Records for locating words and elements
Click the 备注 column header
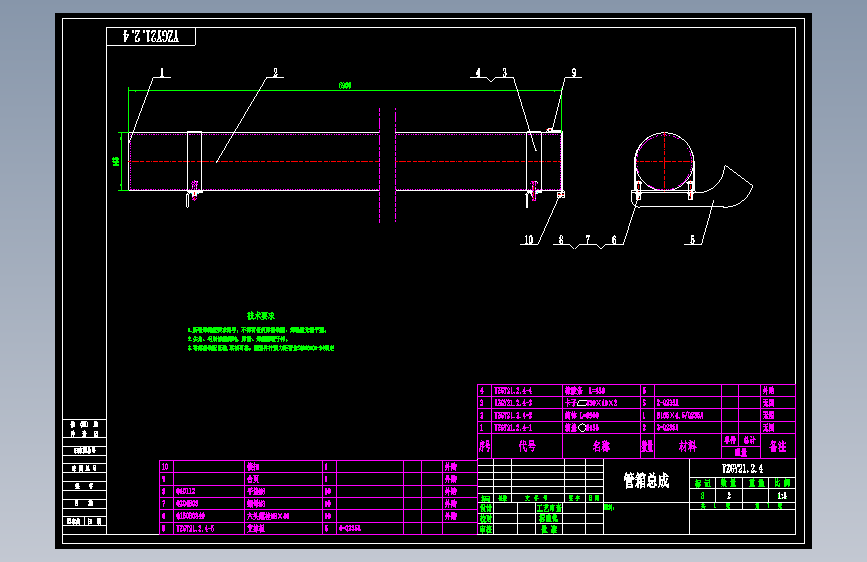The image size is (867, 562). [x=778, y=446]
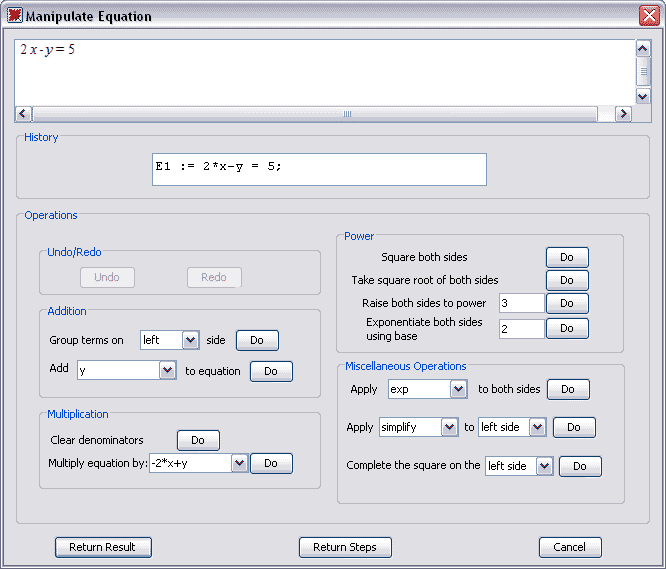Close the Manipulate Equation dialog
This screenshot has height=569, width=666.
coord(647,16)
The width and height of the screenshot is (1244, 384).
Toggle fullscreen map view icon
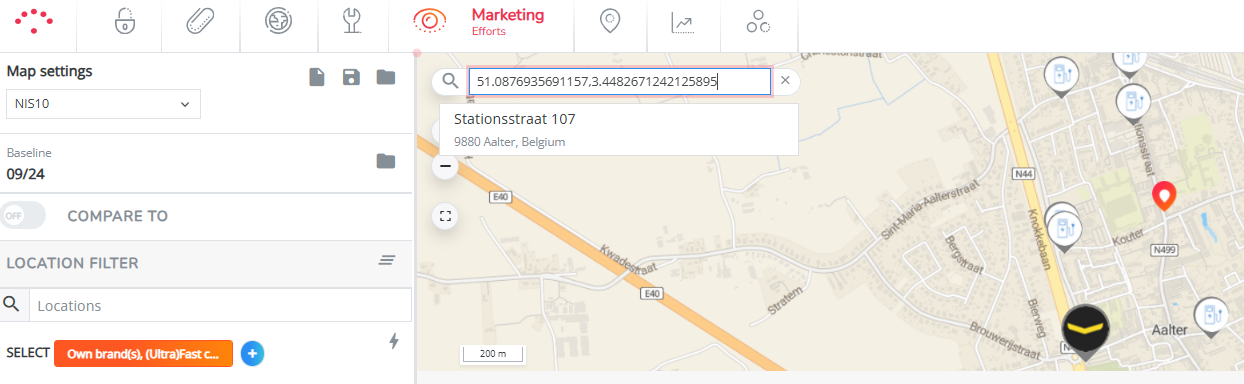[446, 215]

[INSTRUCTIONS FOR THE TASK] Copy every entry above line for line, leaving out the pictures.

[SOLUTION TO THIS PROBLEM]
Click the 备注 column header
The image size is (867, 562). [x=778, y=446]
Close the Manipulate Equation dialog
This screenshot has height=569, width=666.
coord(647,16)
The width and height of the screenshot is (1244, 384).
Toggle fullscreen map view icon
[446, 215]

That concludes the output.